Table 4 presents the results from the analysis of potentially protective factors. Among individuals with an ACE score of 4 or greater (N = 1146), we did not observe a statistically significant association between ED utilization and having and/or trusting a personal doctor or participating in formal social groups. In contrast, several of the measures of informal social support were associated with decreased odds of ED utilization, including: having someone to love you and make you feel wanted (OR: 1.87; 95% CI: 1.21, 2.88; p = 0.004); having someone available to ask for advice during a crisis (OR: 1.62; 95% CI: 1.19, 2.22; p = 0.002); and having someone to get together with for relaxation (OR: 2.07; 95% CI: 1.35, 3.15; p = 0.001).
Table 4.
Associations between hypothesized protective factors and having at least one ED visit in the 12 months after survey completion among survey respondents with high ACE scores (ACE ≥ 4).
| Adjusted OR 1 | 95% CI | p-Value | |
|---|---|---|---|
| Social groups | |||
| Involvement in educational or school group | 0.49 | 0.11, 2.15 | 0.346 |
| Involvement in church or religious group | 1.00 | 0.43, 2.31 | 0.995 |
| Involvement in civic or community group | 1.05 | 0.38, 2.92 | 0.930 |
| Involvement in recreational group or sports club | 0.57 | 0.18, 1.77 | 0.329 |
| Social support | |||
| Had someone to love you or make you feel wanted | 1.87 | 1.21, 2.88 | 0.004 |
| Had someone available for good advice during crisis | 1.62 | 1.19, 2.22 | 0.002 |
| Had someone to relax with | 2.07 | 1.35, 3.15 | 0.001 |
| Had someone to confide in | 1.28 | 0.79, 2.09 | 0.314 |
| Had someone to help if confined to a bed | 1.73 | 1.26, 2.37 | 0.001 |
| Healthcare | |||
| Had a personal doctor | 1.21 | 0.20, 7.41 | 0.838 |
| Had a personal doctor you could trust | 1.31 | 0.54, 3.17 | 0.554 |
1 Adjusted for age, education, Federal Poverty Level, sex, and race.
4. Discussion
In the current study, we found a strong association between ACE scores and having at least one ED visit in an adult Medicaid population, with each additional point on the ACE score associated with 11% increased odds of having an ED visit. In contrast, we did not observe any association between ACE score and ED visit frequency, nor did we find evidence that the observed association was modified by race or sex.
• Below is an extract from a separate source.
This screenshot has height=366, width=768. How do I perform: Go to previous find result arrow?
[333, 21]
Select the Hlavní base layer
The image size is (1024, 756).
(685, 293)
We present two potential explanations as to why ACE score may be associated with visiting the ED at all during a 12-month period, but not with the total number of visits. First, it may indicate that individuals are using the ED for truly emergent one-off health needs such as injuries, and then transitioning to outpatient care for follow-up. This is supported by previous research that linked higher ACEs to increased risk for injuries, including both accidental injuries and victimization [10,39].
Alternatively, individuals with higher ACE scores may be more likely to use the ED in replacement of outpatient care due to logistical or preference barriers to primary care, but not due to increased severity of illness. There has been substantial previous research assessing the major reasons for which individuals seek care through the ED, especially for non-emergent health needs. A 2017 systematic literature review identified six distinct reasons individuals used the ED; of these themes, the top four reasons—limited access to primary care, convenience, patient anxiety, and patient-specific barriers like cost or lack of transportation—are not associated with greater health needs or severity of symptoms [40]. Interestingly, research specifically among lower-SES individuals has also found that those who use the ED or hospital care often do so because they perceive it to be higher quality than outpatient care [41,42].
We had hypothesized that a higher ACE score would be associated with a greater number of ED visits, given previous research that has shown an association between high ACEs and poor health in adulthood [6,7,8,9,10,11,12]. Under this hypothesis, we would expect to see an association between higher ACE score and a greater number of ED visits per year, as patients would be continually seeking acute care support. However, we did not observe the hypothesized association between ACE score and ED visit frequency. Further, when we explored the association between ACEs and medical complexity as measured by the CDPS in our own data, we found similar levels of medical complexity between individuals with high ACEs (ACE score ≥ 4) and without high ACEs (data not shown). Although there is little previous research on the association between ACE score specifically and frequency of ED use, studies that have explored associations between social and economic factors and frequent ED use often find that these factors drive ED utilization when in conjunction with an increased health burden [43,44,45,46]. Our lack of association between ACE score and ED visit frequency may therefore be due to the similar levels of medical complexity between the groups, and future research should explore interactions between ACE score and health in driving associations with acute health care utilization.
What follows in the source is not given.